Veldskoene ("FELT-skoona") or colloquially vellies ("FELL-ys") are South African walking shoes made from vegetable-tanned leather or soft rawhide uppers attached to a leather footbed and rubber sole by a method known as stitchdown construction, done without tacks or nails.

== History ==
The name comes from Afrikaans vel ("skin"), later assimilated with veldt ("field"), and skoene ("shoes"). Their design is believed to be based on the traditional Khoisan footwear. The footwear was later embedded into the South African farming community when Velskoene were used as the footwear of choice. Easy to make, lightweight and extremely tough, Vellies became part of South African, Zimbabwean (previously Rhodesian) and Namibian and African culture.

Nathan Clark's shoe company, C&J Clark, made the desert boot famous, modeled after the same round toe and style of Veldskoene.
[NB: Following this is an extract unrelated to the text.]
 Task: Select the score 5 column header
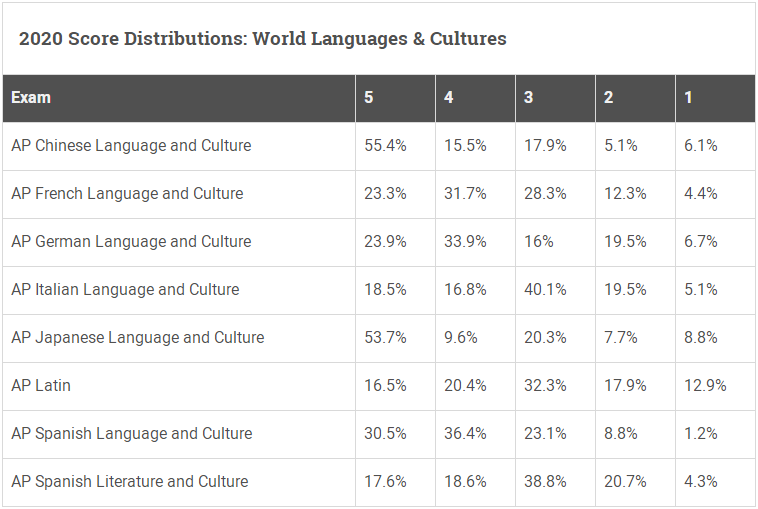click(369, 98)
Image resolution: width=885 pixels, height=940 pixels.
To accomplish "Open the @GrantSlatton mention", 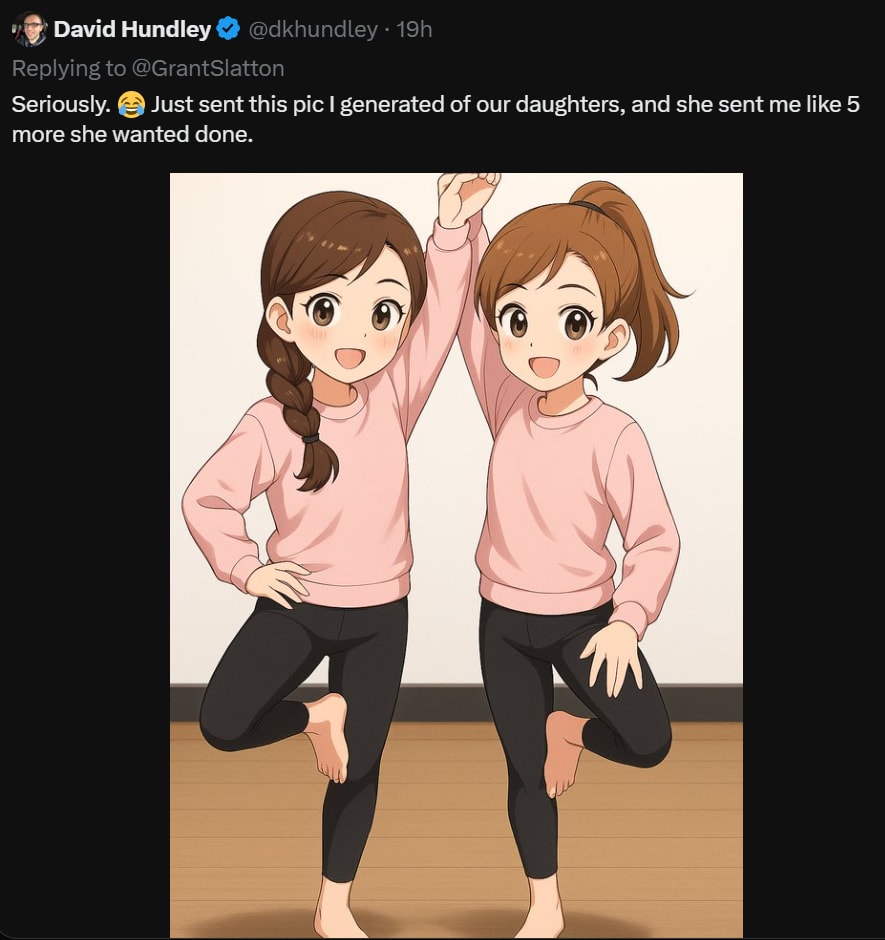I will (x=207, y=68).

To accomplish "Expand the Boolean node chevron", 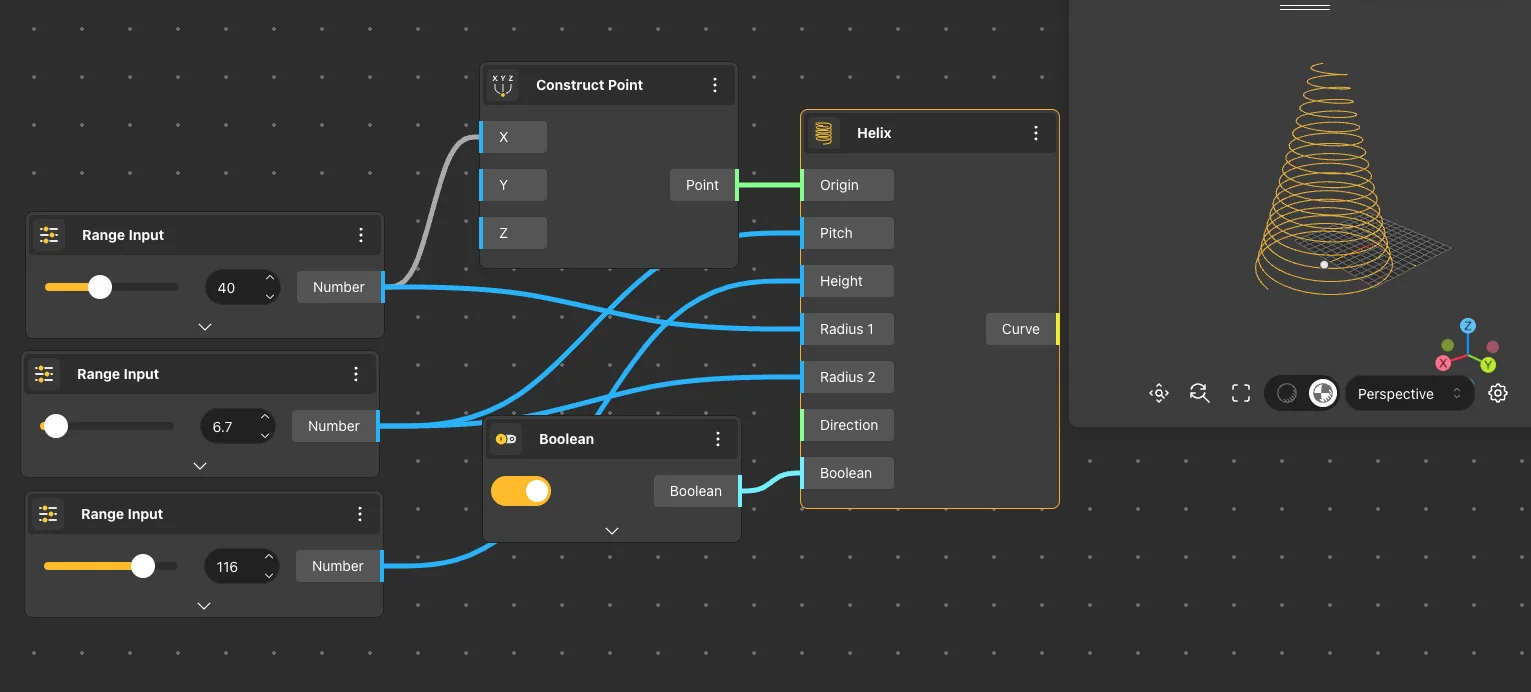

Clark was inspired by the shape and design of Veldskoene he discovered for sale in the bazars of Cairo, which were imported to Egypt from South Africa. At first desert boots were for the youths. In England, the mods wore them, in Paris, it was the art students and in America the beatniks stomped around in them. The boots became ubiquitous in Jamaica as part of the Rude Boy subculture. High fashion later reappropriated Clarks for fashion shoots in magazines, and runway shows.

They are sometimes considered light boots, and can essentially be considered a subset of chukka boots or desert boots although vellies tend to have a lower topline. Veldskoene soles are sometimes cut from old car tyres rather than crepe rubber; the leather used varies with local supply. In Namibia, kudu and seal leather is commonly used.

Wupperthal shoe factory, 1836, founded by Johann Leipoldt, provided work for many skilled craftsmen. The Wupperthal handsewn veldskoen (traditional soft suede shoes) were for nearly a century famous across South Africa for their comfort and good craftsmanship.